By Erica Techo
There are more than 6.5 million people in the U.S. with heart failure, many of whom rely on the support of family caregivers to manage medication and devices, monitor symptoms and coordinate care for their family members. The stress that comes along with caregiving can cause physical and psychological distress and low quality of life for those working to help their loved ones.
University of Alabama at Birmingham School of Nursing Assistant Professor J. Nicholas Dionne-Odom, PhD, RN, is first author on a recently published article reporting the results of a randomized clinical trial studying the effects of a telehealth early palliative care intervention for family caregivers.
The article was published in the April issue of JAMA Network Open, an international, peer-reviewed medical journal from the American Medical Association.
The trial included 158 family caregivers who underwent four weekly psychosocial and problem-solving support telephonic sessions as part of the ENABLE CHF-PC (Educate, Nurture, Advise, Before Life Ends Comprehensive Heart Failure for Patients and Caregivers) palliative care intervention.
More than half of the caregivers were African American, and most were not distressed at baseline.

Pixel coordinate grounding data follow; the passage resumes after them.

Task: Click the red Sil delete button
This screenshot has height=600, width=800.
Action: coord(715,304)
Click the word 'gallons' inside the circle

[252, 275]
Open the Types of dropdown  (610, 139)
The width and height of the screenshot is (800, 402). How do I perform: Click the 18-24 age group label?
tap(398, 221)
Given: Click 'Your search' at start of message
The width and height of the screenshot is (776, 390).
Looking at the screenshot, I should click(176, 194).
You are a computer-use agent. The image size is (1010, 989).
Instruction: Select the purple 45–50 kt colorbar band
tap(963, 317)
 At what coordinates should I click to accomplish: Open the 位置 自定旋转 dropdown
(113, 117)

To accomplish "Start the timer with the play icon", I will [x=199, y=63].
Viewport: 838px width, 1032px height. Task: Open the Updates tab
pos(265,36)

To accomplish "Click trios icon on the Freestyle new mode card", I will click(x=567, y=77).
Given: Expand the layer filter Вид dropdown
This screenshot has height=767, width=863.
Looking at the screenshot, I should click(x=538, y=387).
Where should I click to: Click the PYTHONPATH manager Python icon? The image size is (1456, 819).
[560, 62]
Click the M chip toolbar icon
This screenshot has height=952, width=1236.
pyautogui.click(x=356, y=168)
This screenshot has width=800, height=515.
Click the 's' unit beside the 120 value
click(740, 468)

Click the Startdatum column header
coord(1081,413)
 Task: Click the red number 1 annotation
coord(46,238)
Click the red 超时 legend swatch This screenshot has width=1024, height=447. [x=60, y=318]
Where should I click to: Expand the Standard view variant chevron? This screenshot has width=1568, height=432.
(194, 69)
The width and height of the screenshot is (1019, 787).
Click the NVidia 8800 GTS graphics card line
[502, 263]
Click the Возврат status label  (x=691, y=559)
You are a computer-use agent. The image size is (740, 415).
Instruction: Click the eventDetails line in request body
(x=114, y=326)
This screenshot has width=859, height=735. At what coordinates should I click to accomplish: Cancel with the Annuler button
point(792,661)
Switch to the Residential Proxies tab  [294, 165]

The trial found that caregivers did not have clinically better quality of life, mood or burden after the telehealth intervention.
“This was the largest and most racially diverse trial to date of an intervention for families of individuals with advanced heart failure,” Dionne-Odom said. “Big takeaways from this trial include the need to identify better ways to identify distressed family caregivers who would be more likely to benefit from robust support and to examine if our interventions with them positively affect the outcomes of the patients they care for.”